§ **PAGE EXCERPT**:
------------------------------------------------

According to Tulane, the Fifth Circuit recognized the authorities holding that third-party defendants generally are not permitted to remove cases to federal court and noted that a primary rationale supporting the rule against third-party defendant removal is to avoid interfering with the plaintiff's choice of forum. Tulane claims that the Fifth Circuit concluded, however, that when a state court has ordered a severance of the third-party claim from the principal action based upon "a determination that expediency and the interest of the parties were best served by treating the case as two lawsuits, . . . [a] federal court may respect that determination" and allow removal of the severed third-party action alone. Tulane argues that it was crucial to the Fifth Circuit's decision that, in those circumstances, the plaintiff's choice of forum was unaffected.

Id. (citing Central of Georgia Railway Co., 426 F.2d at 938).

Id. (quoting Central of Georgia Railway Co., 426 F.2d at 938).

Id.

------------------------------------------------

§ **DATA EXTRACT**:
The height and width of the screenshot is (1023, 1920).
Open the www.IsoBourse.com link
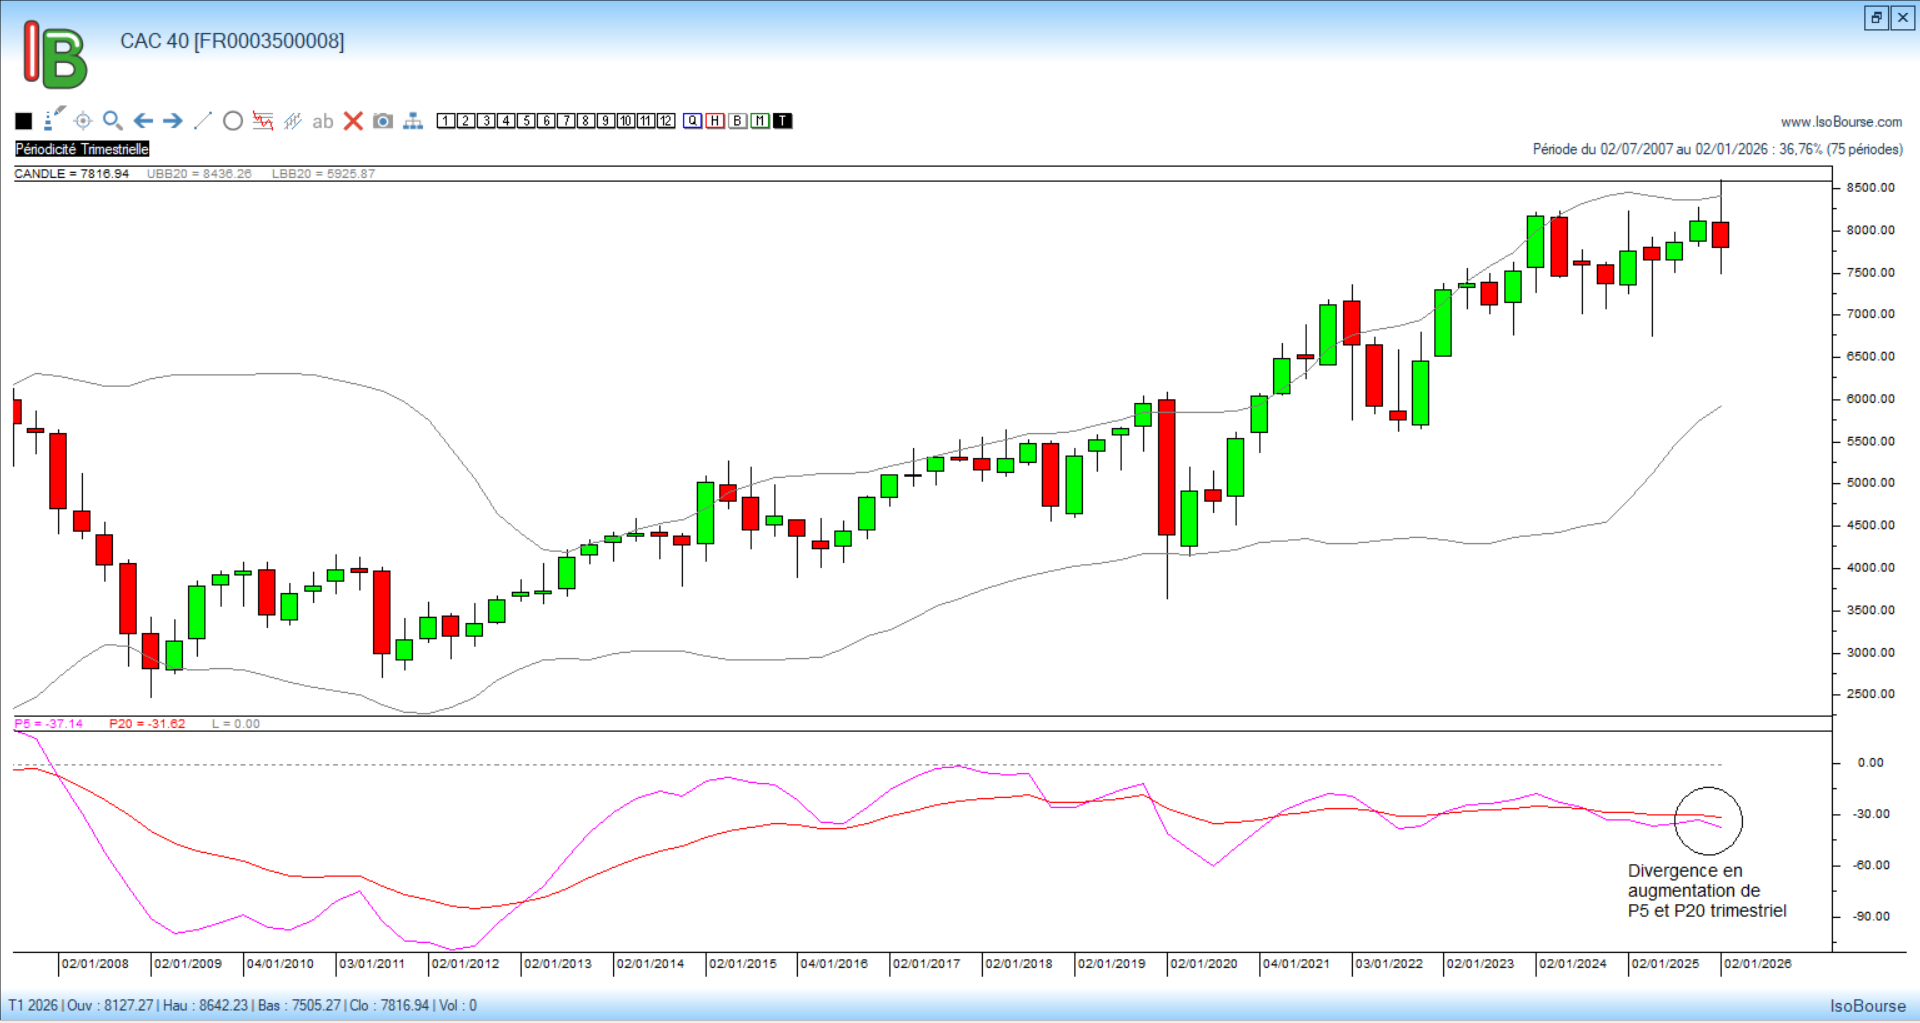coord(1841,122)
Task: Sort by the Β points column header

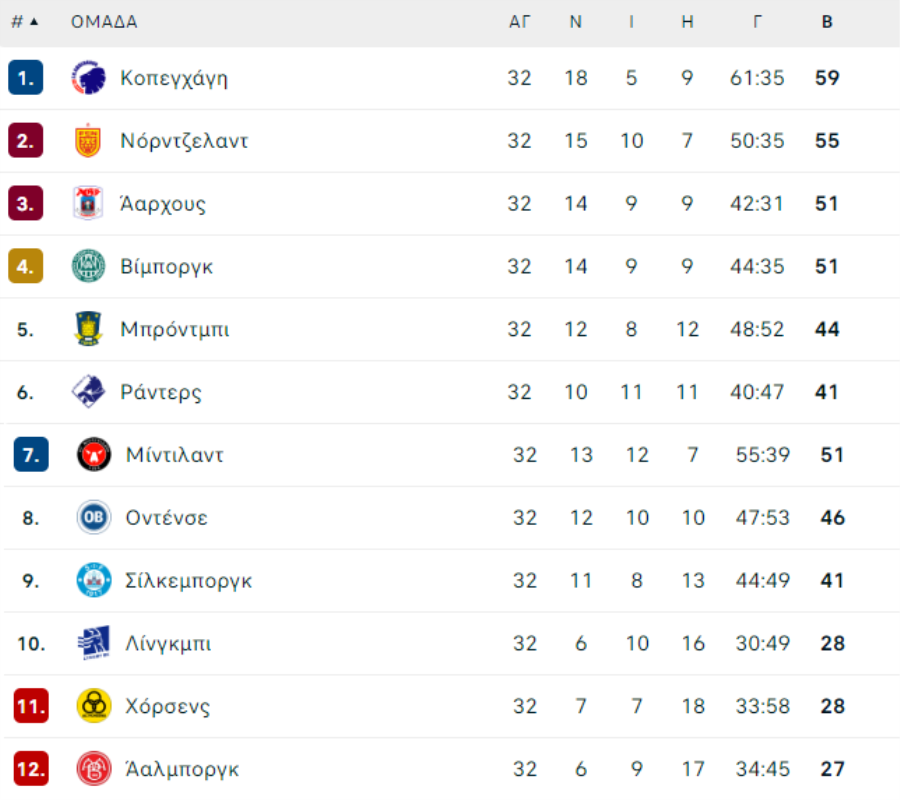Action: click(x=827, y=22)
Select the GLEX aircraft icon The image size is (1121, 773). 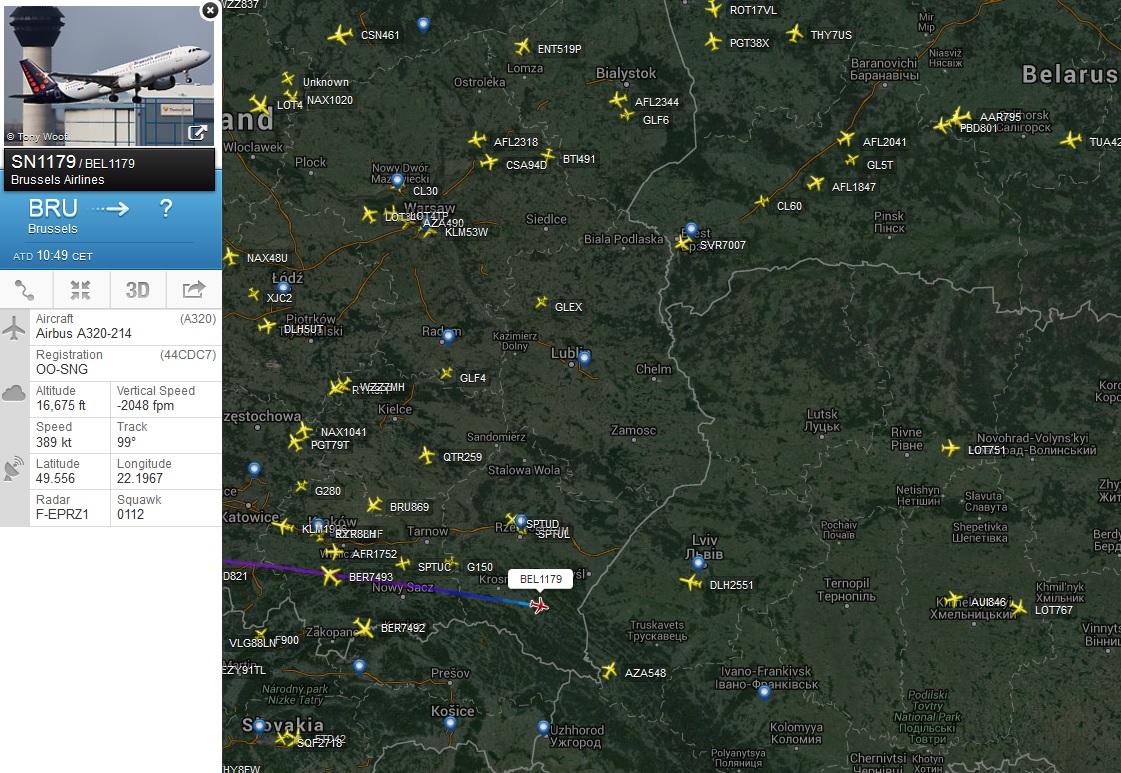coord(541,303)
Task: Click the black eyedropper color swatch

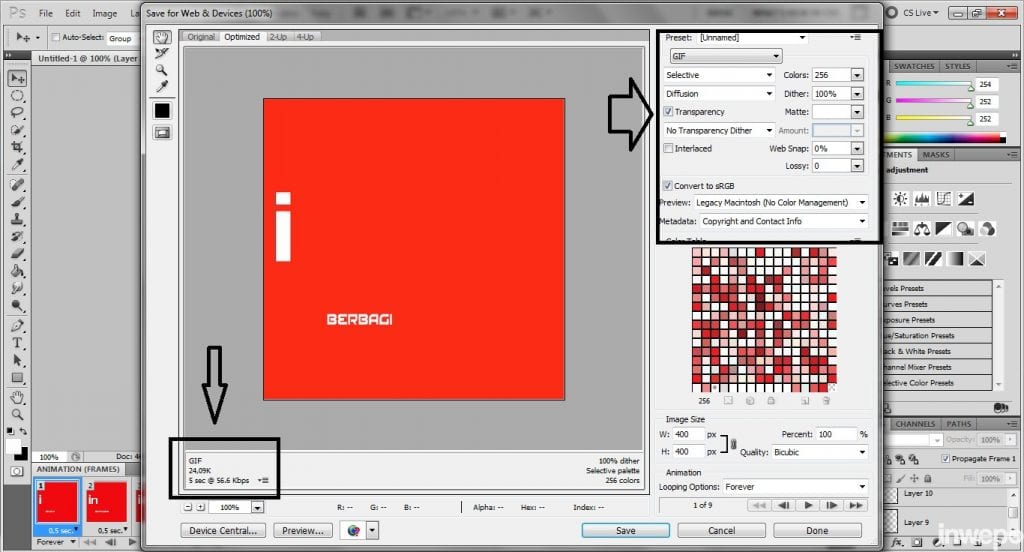Action: pyautogui.click(x=161, y=110)
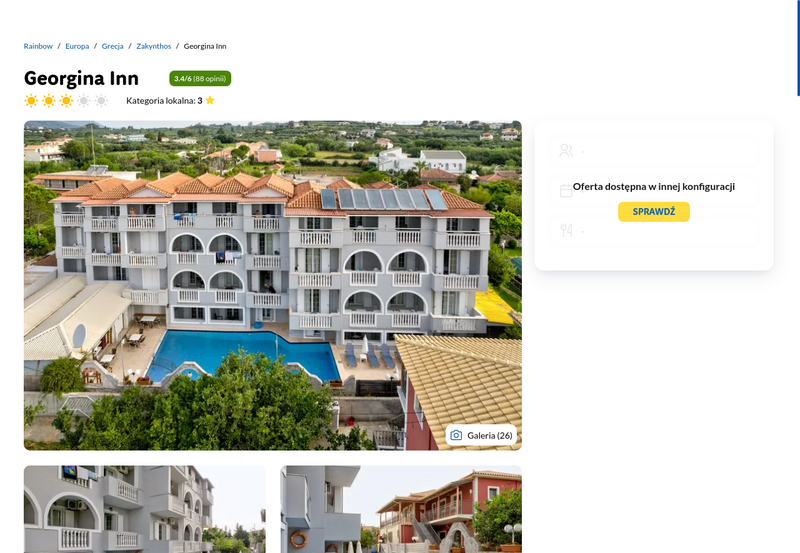Click the fourth grey sun rating icon
The height and width of the screenshot is (553, 800).
point(84,100)
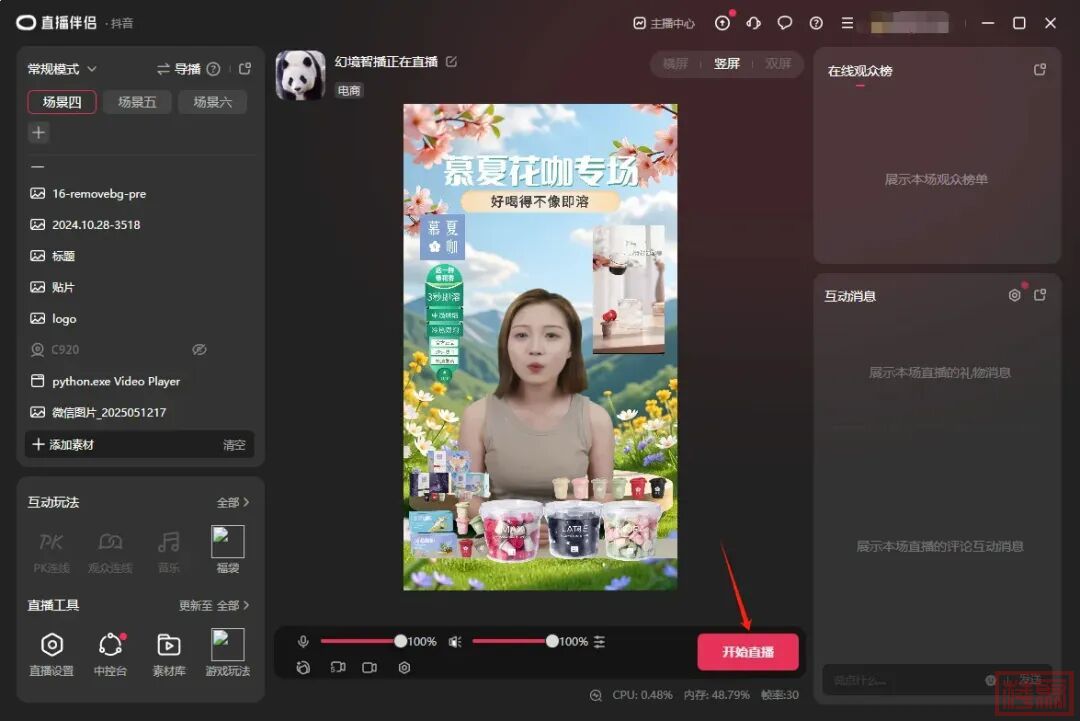
Task: Select the 场景六 scene tab
Action: (x=212, y=102)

------------------------------------------------

§ **WORK TO COMPLETE**:
A: In the excerpt on third-party removal, what does Tulane give as a primary rationale for the rule against third-party defendant removal?
B: For the excerpt on third-party removal, state whether each statement agrees with the text, answering yes or no and quoting the deciding words: (i) The authorities recognized by the Fifth Circuit hold that third-party defendants are generally free to remove cases to federal court. (ii) The severance at issue is one ordered by a state court. (iii) Tulane argues that the plaintiff's choice of forum was unaffected in those circumstances.

§ **TASK RESPONSES**:
A: Avoiding interference with the plaintiff's choice of forum.

B:
(i) No: "third-party defendants generally are not permitted to remove cases to federal court"
(ii) Yes: "when a state court has ordered a severance of the third-party claim from the principal action"
(iii) Yes: "in those circumstances, the plaintiff's choice of forum was unaffected"